It is more the recent bastardization of Beta in its meaning that I object against. Beta is meant to mean when a game is feature complete and is being tweaked. Minecraft doesn't fulfill that requirement and hasn't for ages.Mikor said:My friend, its not rubbish - what you paid for was a preorder, and you're being given the opportunity to play around with Minecraft in its current development state in exchange. It wasn't until very recently, in fact, that the forced "Minecraft Alpha/Beta ver XXX" was removed from the gameplay UI.
I get that they went for a completely new development cycle where people play it and test it, and I'm cool with that, it's very interesting and the gaming industry is taking note. But this isn't a demo or a 'GT Prolog' thing. We are getting the game in full, they are just adding and adding to it. Beta to them just meant that it could be played without crashing, which is really more a late alpha thing.

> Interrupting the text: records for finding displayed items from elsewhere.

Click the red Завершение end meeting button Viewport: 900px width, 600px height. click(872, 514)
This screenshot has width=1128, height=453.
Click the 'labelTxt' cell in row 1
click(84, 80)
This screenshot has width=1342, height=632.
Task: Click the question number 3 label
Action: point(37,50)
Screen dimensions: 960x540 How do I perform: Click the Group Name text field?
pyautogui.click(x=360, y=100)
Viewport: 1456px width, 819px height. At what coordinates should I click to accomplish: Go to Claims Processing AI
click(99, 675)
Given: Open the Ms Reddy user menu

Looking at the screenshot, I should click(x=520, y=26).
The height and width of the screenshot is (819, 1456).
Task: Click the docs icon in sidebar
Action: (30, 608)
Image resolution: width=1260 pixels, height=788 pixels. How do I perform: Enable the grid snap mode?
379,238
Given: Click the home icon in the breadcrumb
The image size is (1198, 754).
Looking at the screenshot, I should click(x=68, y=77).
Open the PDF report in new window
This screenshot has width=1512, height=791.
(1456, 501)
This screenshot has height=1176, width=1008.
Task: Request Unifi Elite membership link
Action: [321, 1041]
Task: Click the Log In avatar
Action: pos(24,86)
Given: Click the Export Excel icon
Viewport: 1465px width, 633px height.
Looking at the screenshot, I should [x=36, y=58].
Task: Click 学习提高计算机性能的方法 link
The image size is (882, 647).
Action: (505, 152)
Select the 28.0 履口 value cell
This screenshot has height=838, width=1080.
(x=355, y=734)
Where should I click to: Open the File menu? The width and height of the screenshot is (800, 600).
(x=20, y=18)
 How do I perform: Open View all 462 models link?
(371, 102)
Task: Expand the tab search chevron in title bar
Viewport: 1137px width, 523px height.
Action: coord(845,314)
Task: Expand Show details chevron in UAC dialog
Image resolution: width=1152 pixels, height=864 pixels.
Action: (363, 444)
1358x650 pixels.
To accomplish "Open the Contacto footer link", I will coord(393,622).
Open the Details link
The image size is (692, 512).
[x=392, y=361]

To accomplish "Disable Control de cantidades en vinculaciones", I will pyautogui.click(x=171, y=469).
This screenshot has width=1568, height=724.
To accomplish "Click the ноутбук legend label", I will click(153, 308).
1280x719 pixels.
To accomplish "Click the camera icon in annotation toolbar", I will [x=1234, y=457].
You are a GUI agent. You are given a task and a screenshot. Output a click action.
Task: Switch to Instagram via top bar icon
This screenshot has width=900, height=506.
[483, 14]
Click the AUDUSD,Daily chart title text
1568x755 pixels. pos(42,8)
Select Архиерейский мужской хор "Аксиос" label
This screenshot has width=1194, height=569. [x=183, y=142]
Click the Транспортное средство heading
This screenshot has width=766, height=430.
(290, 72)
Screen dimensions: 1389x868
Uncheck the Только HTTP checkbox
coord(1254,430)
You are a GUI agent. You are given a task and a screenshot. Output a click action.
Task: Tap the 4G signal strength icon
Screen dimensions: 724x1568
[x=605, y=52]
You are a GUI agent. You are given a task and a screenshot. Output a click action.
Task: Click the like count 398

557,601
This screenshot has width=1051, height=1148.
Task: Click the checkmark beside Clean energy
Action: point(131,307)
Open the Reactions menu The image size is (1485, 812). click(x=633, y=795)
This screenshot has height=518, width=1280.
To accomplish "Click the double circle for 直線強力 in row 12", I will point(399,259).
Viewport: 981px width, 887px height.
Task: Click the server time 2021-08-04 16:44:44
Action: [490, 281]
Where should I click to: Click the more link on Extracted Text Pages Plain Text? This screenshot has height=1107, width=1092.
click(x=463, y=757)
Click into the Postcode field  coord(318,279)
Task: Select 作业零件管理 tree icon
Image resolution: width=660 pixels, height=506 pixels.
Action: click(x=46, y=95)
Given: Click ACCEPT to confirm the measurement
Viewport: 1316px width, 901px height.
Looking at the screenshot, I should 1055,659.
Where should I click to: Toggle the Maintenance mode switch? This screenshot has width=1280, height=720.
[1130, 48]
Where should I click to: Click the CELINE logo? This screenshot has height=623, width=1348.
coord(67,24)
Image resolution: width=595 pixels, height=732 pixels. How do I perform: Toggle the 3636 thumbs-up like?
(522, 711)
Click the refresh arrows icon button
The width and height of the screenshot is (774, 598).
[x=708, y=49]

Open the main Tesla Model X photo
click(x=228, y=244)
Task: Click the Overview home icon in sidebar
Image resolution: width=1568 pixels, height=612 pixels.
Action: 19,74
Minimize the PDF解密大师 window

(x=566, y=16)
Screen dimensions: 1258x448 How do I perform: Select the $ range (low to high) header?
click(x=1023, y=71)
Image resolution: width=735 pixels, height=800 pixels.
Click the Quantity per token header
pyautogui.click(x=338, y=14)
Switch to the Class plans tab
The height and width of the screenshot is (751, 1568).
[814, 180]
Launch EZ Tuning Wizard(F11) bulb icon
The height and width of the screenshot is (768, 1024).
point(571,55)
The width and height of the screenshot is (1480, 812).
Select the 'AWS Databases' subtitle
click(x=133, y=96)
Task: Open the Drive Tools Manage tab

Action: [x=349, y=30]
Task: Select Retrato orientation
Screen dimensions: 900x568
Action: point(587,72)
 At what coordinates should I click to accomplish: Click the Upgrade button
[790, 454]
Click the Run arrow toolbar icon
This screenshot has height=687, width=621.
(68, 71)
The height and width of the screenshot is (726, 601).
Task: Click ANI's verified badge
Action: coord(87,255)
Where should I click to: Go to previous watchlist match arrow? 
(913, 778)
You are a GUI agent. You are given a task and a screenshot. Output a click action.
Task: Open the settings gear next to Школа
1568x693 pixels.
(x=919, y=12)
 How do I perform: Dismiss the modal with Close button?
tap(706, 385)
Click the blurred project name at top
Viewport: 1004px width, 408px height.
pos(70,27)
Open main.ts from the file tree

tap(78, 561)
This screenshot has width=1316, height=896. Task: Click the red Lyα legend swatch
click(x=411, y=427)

People have bought the game and have been playing it for months, they have communities of mods, skins, texture packs and severs that are paid for run with people putting in 100's of hours. And they have to take into consideration that they would be annoying their customers by requiring worlds to be restarted to enjoy newer features. And as I have said this is unlikely to change when minecraft 'releases' a d stops using the 'beta' tag
If you take Playstation Home as an example, that was beta for ages and that didn't require a redownload of everything or a wipe of player data. I understand it is very different as it is a modular shared world, but this came about through proper alpha testing and closed beta testing. Minecraft got a lucky break and exploded in success, and it doesn't have the kind of thought and structure built into it to be flexable.